--- Excerpted data ---

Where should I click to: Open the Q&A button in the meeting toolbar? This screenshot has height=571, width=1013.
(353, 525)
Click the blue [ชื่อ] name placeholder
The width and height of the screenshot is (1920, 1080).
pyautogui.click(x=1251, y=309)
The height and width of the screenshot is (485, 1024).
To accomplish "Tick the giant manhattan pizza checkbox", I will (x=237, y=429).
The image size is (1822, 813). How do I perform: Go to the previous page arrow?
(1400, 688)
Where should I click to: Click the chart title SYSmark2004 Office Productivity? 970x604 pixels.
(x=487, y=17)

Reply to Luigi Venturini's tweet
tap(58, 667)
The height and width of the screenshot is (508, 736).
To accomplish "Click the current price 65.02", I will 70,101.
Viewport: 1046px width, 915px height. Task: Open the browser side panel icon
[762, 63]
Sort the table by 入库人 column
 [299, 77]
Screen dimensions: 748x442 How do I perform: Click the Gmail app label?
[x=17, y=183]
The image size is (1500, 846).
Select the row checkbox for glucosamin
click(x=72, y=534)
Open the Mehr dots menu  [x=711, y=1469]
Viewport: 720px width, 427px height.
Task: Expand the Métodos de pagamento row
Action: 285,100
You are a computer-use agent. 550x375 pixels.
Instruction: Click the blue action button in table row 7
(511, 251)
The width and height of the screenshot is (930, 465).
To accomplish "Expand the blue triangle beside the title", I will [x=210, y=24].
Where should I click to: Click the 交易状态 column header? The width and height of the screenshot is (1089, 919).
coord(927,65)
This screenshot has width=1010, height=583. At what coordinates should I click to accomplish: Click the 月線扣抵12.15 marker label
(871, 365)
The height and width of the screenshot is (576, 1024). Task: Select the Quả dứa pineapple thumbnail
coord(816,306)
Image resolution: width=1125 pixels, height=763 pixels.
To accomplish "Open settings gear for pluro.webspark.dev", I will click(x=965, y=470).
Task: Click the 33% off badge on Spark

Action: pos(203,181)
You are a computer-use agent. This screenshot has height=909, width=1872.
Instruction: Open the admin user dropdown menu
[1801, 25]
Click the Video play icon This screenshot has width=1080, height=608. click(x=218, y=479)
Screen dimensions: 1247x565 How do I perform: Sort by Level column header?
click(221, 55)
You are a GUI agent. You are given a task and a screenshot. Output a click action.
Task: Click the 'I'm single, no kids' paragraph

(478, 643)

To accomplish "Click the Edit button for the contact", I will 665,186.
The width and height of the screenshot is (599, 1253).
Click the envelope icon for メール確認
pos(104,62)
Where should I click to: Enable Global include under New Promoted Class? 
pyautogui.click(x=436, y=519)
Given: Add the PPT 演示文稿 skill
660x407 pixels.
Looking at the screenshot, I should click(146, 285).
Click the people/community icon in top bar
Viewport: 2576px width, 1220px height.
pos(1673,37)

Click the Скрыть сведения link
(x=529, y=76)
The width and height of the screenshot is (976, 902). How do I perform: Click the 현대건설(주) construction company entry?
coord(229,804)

---

# What is expected:
Show me every line of the entries above that holds "agent".

# Task result:
You are a computer-use agent. 550x375 pixels.
You are a computer-use agent. This screenshot has height=909, width=1872.
You are a GUI agent. You are given a task and a screenshot. Output a click action.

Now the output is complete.